◆ Records from a dataset:
***

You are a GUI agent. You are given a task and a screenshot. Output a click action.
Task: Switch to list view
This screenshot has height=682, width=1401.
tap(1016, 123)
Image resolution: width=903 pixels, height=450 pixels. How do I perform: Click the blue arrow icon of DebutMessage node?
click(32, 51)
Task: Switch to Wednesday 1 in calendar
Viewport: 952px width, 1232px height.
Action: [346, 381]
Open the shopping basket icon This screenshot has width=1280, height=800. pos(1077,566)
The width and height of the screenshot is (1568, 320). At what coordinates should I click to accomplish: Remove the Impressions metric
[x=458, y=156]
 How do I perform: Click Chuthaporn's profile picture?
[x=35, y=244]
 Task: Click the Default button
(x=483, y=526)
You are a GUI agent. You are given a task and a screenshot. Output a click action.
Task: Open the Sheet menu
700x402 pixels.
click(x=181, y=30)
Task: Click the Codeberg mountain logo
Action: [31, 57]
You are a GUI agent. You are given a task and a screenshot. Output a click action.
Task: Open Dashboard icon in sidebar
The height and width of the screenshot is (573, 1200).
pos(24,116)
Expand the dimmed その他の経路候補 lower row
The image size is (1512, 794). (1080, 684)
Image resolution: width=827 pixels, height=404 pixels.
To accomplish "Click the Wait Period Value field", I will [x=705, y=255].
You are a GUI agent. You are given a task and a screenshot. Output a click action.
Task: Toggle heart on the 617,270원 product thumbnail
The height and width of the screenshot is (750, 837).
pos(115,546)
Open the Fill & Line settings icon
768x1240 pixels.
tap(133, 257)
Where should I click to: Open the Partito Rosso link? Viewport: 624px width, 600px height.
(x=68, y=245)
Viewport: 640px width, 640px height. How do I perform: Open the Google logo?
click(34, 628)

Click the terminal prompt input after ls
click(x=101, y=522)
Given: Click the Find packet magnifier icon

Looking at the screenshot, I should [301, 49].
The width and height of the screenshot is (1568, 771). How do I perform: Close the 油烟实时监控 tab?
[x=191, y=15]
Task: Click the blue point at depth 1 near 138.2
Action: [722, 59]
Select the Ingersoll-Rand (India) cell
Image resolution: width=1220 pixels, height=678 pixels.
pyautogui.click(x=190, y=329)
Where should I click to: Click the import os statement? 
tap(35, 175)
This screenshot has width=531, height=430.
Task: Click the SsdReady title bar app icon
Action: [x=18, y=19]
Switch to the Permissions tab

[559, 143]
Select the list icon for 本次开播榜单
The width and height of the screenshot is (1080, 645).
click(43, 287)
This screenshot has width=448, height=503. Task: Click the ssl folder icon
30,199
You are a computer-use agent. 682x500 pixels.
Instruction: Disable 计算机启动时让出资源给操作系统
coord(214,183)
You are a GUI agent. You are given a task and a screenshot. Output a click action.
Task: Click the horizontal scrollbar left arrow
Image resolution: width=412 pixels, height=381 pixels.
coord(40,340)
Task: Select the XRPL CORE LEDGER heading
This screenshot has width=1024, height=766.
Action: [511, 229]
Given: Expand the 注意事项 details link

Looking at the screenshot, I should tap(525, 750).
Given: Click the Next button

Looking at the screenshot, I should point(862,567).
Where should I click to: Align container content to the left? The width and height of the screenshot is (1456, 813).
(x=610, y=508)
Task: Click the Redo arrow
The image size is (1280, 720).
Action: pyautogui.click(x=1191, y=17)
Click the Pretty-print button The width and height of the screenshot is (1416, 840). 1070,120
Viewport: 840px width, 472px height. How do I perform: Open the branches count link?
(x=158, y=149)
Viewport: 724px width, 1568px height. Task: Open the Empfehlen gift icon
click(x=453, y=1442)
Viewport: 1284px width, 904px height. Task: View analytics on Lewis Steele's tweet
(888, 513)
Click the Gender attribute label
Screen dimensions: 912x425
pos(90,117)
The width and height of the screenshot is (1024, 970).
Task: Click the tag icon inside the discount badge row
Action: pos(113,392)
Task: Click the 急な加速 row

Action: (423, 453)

***

◆ What you need to do: Pick out every row above that contains the string "list", matching case exactly.

◆ Output of the task:
Task: Switch to list view
Select the list icon for 本次开播榜单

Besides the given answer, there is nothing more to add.